■ **GIVEN RECORDS**

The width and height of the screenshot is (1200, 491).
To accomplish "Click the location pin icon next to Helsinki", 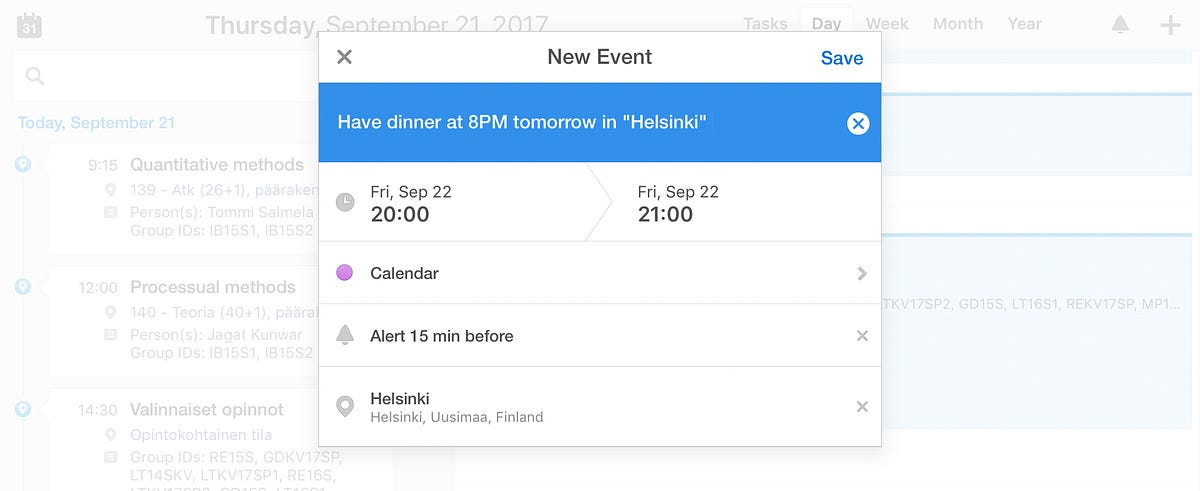I will pyautogui.click(x=345, y=407).
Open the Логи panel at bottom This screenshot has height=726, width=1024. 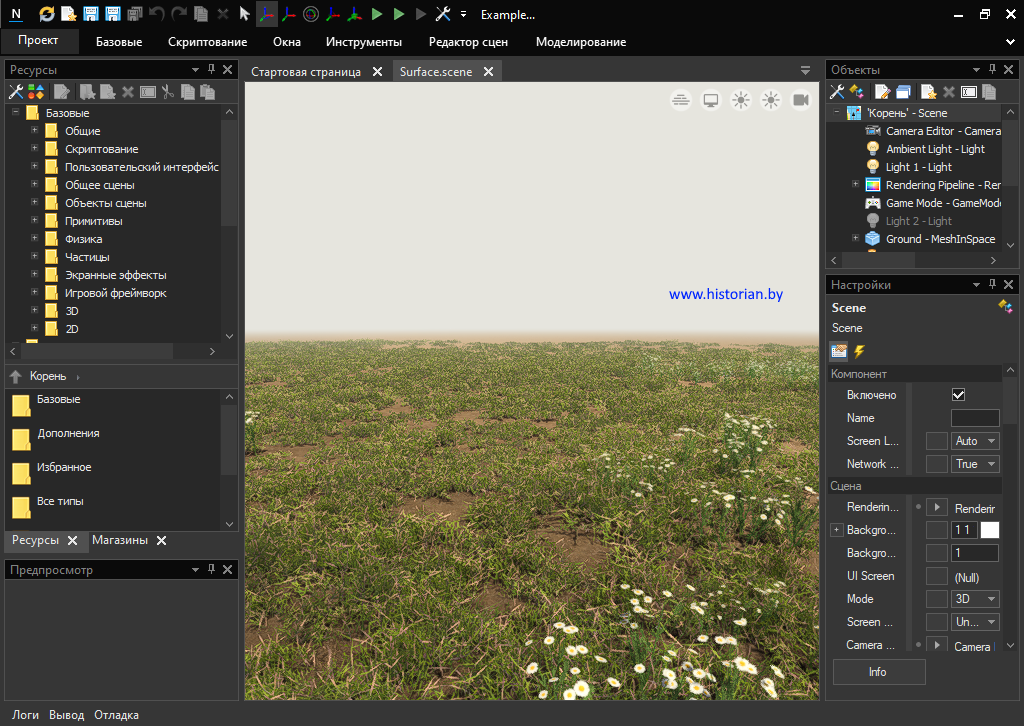pyautogui.click(x=26, y=715)
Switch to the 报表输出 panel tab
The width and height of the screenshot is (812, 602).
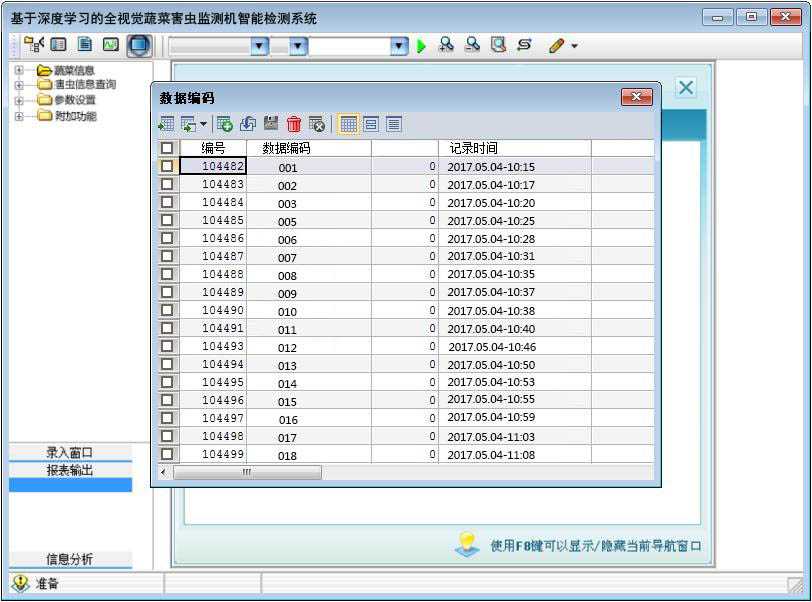[70, 470]
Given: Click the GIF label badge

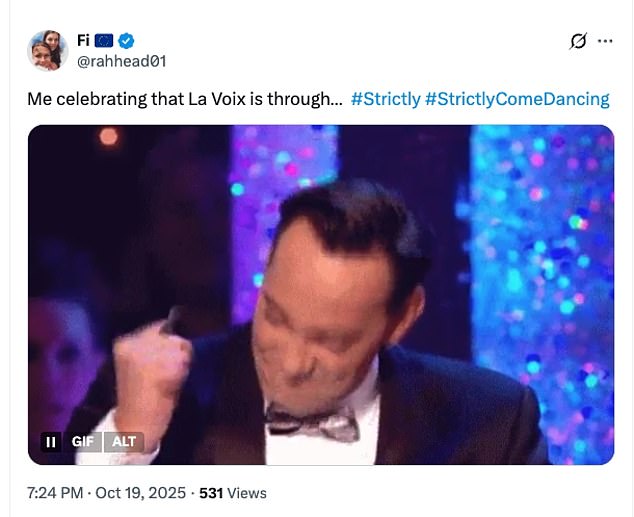Looking at the screenshot, I should click(x=81, y=441).
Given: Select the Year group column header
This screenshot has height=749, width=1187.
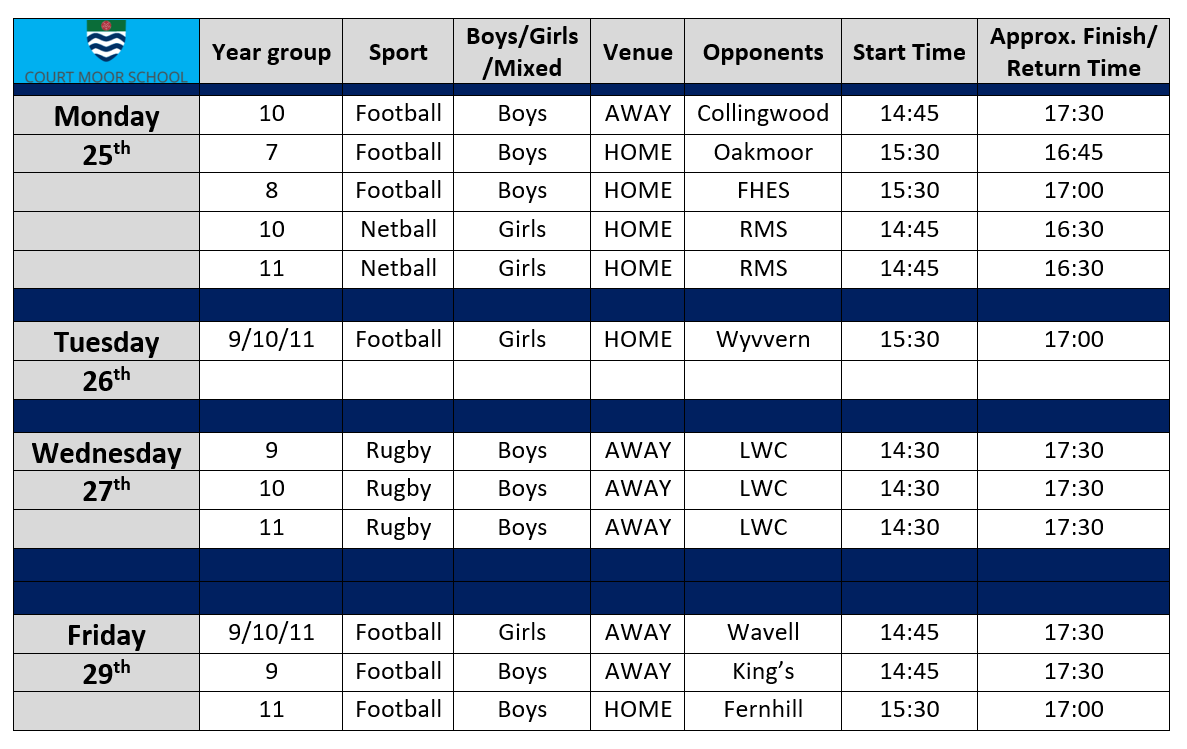Looking at the screenshot, I should 271,51.
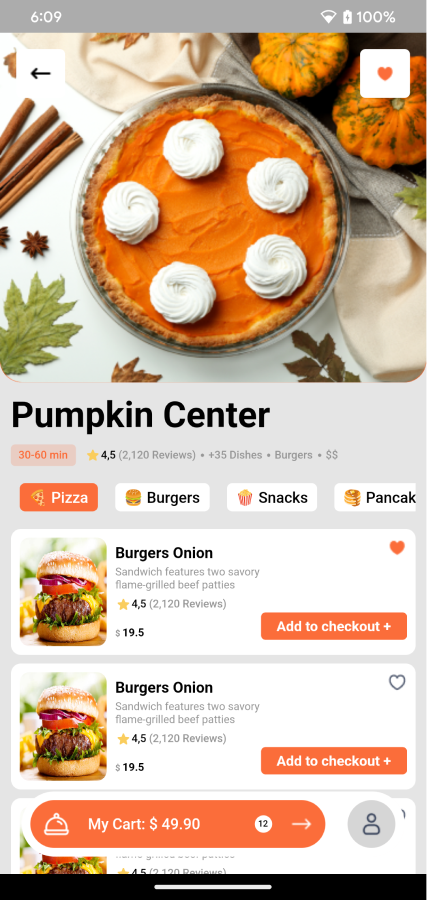The image size is (427, 900).
Task: Go back using the arrow icon
Action: pos(41,73)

■ **WORK REQUIRED**
Only exact duplicates of the lines from the one containing "The width and height of the screenshot is (812, 602)." through the final line of the entries, both included, are needed, with pictures left out.

■ **RESPONSE BOX**
The width and height of the screenshot is (812, 602).
[70, 470]
Given: Click the GIF label badge

Looking at the screenshot, I should click(x=81, y=441).
Given: Select the Year group column header
This screenshot has height=749, width=1187.
Looking at the screenshot, I should 271,51.
The image size is (427, 900).
Task: Go back using the arrow icon
Action: pos(41,73)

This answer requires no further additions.